> **Task requirements**: In the records that follow, count each line where the string "list" occurs. Provide the total and no other text.

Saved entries
↓
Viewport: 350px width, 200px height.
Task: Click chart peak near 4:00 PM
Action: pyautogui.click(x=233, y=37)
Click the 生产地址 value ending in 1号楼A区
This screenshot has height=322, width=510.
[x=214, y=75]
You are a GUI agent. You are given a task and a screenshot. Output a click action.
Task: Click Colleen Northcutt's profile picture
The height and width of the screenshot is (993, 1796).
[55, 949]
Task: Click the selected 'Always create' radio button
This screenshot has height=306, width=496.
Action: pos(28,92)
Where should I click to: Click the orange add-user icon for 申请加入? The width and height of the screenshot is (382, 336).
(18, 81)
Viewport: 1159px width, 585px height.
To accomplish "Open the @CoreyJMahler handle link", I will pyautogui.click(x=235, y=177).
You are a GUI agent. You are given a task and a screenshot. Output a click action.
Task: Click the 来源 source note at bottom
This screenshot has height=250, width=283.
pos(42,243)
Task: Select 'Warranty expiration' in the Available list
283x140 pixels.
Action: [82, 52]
↑
↓
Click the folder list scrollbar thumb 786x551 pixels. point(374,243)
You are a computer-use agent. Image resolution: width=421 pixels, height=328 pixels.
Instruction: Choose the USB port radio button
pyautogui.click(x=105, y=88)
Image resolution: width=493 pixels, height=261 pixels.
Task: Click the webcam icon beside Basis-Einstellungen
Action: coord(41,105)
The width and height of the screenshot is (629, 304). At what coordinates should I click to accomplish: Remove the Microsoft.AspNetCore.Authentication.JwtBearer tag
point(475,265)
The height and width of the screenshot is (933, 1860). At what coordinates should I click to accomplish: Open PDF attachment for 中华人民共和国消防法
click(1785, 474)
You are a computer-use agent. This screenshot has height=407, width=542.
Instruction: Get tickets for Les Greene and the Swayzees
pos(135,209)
↑
> **Worked solution**: 2